Vision2Web: A Hierarchical Benchmark for Visual Website Development with Agent Verification
Summary: arXiv:2603.26648v1 Announce Type: cross
Recent advances in large language models have significantly improved the capabilities of coding agents. However, a systematic evaluation of complex, end-to-end website development remains limited. To address this gap, researchers have introduced Vision2Web, a hierarchical benchmark specifically designed for visual website development.
Introduction
Vision2Web spans a broad spectrum of tasks, from static UI-to-code generation to interactive multi-page frontend reproduction and long-horizon full-stack website development. This innovative benchmark is constructed from real-world websites, providing a practical framework for evaluating the performance of various visual language models.
Benchmark Overview
The Vision2Web benchmark comprises a total of 193 tasks categorized into 16 categories. It includes 918 prototype images and 1,255 test cases, which provide a comprehensive resource for testing coding agents’ capabilities in real-world scenarios.
Evaluation Methodology
To ensure a flexible, thorough, and reliable evaluation, the researchers propose a workflow-based agent verification paradigm. This paradigm consists of two complementary components:
- GUI Agent Verifier: This component assesses the graphical user interface generated by the coding agents to ensure it meets specified design criteria.

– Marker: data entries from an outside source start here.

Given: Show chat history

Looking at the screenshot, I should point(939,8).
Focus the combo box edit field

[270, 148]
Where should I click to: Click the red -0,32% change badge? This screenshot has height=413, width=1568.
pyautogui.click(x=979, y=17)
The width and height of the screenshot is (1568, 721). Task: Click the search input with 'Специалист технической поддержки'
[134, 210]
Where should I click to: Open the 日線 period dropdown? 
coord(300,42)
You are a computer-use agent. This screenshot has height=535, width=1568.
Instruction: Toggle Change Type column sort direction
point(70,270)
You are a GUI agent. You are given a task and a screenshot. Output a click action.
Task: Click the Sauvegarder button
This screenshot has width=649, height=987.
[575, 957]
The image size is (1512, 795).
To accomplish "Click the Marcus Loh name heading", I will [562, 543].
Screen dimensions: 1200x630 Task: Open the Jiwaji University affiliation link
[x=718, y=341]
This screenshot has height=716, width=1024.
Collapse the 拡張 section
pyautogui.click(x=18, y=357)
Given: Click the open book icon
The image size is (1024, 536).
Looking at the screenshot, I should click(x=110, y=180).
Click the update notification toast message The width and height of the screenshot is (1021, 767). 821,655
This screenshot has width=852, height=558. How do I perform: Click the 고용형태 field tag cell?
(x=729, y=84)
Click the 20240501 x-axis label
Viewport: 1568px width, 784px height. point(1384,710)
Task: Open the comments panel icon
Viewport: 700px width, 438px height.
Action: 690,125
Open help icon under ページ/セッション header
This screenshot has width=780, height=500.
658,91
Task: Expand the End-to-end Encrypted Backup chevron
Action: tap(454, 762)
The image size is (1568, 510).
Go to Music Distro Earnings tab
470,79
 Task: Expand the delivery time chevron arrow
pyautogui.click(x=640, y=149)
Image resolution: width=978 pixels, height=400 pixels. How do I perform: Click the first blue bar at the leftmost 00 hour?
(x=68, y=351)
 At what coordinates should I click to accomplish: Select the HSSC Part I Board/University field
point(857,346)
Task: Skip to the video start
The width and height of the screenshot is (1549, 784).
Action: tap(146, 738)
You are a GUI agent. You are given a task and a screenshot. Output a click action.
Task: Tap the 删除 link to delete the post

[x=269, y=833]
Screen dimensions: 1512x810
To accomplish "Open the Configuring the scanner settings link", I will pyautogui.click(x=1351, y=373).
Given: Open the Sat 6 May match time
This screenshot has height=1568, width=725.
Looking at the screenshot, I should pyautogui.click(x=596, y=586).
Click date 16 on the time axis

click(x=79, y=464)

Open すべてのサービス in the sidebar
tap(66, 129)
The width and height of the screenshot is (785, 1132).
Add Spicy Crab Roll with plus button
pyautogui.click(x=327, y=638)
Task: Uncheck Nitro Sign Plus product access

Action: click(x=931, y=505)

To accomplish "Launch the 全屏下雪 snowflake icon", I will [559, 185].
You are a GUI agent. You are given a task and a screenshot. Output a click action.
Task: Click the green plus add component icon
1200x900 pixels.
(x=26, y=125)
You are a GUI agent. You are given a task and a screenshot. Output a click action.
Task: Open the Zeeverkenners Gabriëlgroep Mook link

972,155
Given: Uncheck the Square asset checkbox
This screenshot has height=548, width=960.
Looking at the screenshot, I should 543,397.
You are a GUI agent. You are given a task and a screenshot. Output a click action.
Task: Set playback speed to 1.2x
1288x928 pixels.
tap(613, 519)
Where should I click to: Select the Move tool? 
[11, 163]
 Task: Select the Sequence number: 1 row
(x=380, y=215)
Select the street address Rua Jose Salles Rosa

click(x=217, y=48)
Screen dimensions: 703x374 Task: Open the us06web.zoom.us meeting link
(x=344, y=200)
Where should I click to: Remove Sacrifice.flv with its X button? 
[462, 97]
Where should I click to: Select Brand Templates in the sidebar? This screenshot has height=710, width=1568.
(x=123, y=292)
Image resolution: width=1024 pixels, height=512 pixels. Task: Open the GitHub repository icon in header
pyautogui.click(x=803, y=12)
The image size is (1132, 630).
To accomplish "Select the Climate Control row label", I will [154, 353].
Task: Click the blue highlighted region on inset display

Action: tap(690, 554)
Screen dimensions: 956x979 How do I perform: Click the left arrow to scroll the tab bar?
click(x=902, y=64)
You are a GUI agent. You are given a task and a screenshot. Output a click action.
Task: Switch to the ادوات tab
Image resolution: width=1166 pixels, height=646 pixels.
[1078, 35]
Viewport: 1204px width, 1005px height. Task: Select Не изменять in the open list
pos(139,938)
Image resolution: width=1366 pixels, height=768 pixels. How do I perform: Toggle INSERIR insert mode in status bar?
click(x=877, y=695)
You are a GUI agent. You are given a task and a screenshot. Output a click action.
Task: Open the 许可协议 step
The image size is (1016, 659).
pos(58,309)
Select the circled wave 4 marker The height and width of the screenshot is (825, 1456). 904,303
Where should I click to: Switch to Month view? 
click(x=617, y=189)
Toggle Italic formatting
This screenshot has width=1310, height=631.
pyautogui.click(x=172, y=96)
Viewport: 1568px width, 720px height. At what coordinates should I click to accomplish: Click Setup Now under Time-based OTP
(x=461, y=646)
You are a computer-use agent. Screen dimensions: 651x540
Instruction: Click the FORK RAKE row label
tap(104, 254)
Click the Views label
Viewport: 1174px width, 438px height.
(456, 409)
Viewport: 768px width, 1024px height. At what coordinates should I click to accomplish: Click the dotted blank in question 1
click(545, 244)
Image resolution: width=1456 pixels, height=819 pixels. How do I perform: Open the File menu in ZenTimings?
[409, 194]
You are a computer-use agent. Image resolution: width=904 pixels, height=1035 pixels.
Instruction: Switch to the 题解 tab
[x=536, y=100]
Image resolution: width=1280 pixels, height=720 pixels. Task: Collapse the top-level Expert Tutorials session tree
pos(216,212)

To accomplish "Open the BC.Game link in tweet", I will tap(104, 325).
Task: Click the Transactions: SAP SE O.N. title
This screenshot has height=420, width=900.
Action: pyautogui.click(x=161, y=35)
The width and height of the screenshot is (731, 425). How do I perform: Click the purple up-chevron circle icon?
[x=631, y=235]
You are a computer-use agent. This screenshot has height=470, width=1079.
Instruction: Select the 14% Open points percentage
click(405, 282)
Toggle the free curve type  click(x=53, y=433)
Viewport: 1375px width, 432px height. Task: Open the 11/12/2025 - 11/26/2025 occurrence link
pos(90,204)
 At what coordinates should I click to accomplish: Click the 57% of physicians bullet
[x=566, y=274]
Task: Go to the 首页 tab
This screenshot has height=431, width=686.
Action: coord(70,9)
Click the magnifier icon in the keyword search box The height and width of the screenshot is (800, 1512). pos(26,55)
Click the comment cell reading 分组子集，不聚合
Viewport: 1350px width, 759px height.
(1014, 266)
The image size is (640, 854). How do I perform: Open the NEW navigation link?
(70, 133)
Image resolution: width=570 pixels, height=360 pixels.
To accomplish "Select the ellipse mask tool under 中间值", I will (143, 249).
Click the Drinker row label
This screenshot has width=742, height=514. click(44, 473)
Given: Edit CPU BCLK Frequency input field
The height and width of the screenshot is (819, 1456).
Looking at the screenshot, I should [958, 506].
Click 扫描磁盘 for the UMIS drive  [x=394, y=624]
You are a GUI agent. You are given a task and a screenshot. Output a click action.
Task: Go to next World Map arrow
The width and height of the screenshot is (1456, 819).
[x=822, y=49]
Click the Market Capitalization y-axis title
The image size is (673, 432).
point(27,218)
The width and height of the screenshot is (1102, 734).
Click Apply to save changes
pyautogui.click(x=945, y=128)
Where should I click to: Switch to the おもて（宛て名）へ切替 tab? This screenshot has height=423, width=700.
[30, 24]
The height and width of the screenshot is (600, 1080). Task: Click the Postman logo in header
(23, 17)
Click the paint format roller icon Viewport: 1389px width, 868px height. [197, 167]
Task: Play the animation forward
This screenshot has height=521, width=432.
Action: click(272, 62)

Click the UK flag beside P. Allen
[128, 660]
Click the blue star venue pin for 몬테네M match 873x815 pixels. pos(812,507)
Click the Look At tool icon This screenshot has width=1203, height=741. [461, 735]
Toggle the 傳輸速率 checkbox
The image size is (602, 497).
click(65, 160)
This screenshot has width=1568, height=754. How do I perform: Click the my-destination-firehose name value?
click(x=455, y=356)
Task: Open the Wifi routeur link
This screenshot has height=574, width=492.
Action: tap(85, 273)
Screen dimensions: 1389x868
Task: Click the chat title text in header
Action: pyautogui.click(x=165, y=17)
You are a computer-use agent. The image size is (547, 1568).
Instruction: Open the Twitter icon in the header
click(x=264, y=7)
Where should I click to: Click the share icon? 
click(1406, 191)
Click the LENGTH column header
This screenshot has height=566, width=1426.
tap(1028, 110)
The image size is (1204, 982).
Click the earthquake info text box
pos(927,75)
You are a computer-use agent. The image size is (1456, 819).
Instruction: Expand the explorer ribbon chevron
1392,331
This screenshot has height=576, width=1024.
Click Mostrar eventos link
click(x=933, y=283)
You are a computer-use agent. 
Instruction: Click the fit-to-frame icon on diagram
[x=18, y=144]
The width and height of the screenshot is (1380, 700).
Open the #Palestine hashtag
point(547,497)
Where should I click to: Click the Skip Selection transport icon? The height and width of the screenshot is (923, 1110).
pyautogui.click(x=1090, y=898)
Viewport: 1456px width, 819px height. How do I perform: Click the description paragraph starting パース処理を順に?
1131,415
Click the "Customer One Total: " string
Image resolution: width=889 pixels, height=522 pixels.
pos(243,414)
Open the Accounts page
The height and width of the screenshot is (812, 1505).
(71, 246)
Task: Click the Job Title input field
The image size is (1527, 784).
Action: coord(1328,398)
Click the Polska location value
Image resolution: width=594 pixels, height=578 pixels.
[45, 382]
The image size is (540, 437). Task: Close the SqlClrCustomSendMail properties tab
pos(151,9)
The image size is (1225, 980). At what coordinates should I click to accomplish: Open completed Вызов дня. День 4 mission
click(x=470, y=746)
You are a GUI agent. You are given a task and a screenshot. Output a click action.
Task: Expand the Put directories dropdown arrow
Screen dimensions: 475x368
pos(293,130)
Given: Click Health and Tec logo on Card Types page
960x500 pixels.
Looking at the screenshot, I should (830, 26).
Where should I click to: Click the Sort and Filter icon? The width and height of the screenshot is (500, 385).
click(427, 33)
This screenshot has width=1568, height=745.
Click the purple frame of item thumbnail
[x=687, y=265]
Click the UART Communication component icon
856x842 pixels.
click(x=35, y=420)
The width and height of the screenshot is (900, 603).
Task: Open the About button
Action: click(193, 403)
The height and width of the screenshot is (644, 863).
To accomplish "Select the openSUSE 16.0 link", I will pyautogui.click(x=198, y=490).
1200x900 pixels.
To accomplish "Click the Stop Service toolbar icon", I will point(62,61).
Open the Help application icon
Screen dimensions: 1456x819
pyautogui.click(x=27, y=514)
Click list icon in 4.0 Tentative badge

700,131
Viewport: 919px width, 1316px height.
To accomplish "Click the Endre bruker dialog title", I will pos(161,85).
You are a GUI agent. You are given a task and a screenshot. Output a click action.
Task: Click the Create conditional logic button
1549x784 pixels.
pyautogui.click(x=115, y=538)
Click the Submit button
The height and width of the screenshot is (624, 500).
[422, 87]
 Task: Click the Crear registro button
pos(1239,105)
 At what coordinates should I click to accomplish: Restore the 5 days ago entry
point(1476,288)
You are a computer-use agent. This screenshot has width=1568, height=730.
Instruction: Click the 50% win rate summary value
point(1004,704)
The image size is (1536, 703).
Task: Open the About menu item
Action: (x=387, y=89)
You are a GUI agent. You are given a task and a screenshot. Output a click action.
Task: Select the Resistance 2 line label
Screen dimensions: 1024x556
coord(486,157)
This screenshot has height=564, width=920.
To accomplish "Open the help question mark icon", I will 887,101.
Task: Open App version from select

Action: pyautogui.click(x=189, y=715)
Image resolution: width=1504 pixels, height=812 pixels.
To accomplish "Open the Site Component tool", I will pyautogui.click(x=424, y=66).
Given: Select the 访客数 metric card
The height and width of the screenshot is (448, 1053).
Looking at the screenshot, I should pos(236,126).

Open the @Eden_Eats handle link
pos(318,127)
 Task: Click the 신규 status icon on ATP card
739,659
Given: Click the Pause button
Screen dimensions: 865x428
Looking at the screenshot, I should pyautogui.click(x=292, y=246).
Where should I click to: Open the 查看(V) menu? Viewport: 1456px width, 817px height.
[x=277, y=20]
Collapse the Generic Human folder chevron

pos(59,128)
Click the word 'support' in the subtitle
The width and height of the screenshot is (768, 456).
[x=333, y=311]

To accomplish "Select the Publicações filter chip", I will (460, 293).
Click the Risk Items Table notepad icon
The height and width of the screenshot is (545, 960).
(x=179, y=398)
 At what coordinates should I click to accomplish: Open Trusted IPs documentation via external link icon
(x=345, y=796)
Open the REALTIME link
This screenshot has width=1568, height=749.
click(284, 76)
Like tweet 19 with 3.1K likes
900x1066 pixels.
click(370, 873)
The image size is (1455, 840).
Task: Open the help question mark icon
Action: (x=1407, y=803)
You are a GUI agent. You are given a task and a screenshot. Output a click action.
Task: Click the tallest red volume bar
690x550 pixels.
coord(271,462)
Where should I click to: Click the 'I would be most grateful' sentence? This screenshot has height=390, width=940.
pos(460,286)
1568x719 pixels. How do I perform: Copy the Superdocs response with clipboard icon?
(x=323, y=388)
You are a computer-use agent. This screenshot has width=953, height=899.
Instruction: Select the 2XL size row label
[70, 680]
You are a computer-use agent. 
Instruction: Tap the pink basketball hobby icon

- VLM-based Judge: This component evaluates the performance of visual language models by analyzing their outputs against predetermined standards.
Findings
The evaluation of multiple visual language models instantiated under different coding-agent frameworks reveals substantial performance gaps at all task levels. Despite the advancements in the field, state-of-the-art models continue to struggle with full-stack development, highlighting the need for improved methodologies and tools in this domain.
Conclusion
Vision2Web presents a significant step forward in the systematic evaluation of visual website development capabilities of coding agents. By providing a comprehensive benchmark and a robust evaluation framework, it lays the groundwork for future research aimed at enhancing the performance of visual language models in complex web development tasks. The insights gained from this benchmark can drive the development of more effective coding agents, ultimately contributing to the evolution of automated website development.
Future Directions
As the field of artificial intelligence continues to evolve, the need for innovative benchmarks like Vision2Web will be critical. Future work may focus on refining the agent verification paradigm, expanding the task categories, and improving the overall performance of coding agents in real-world scenarios.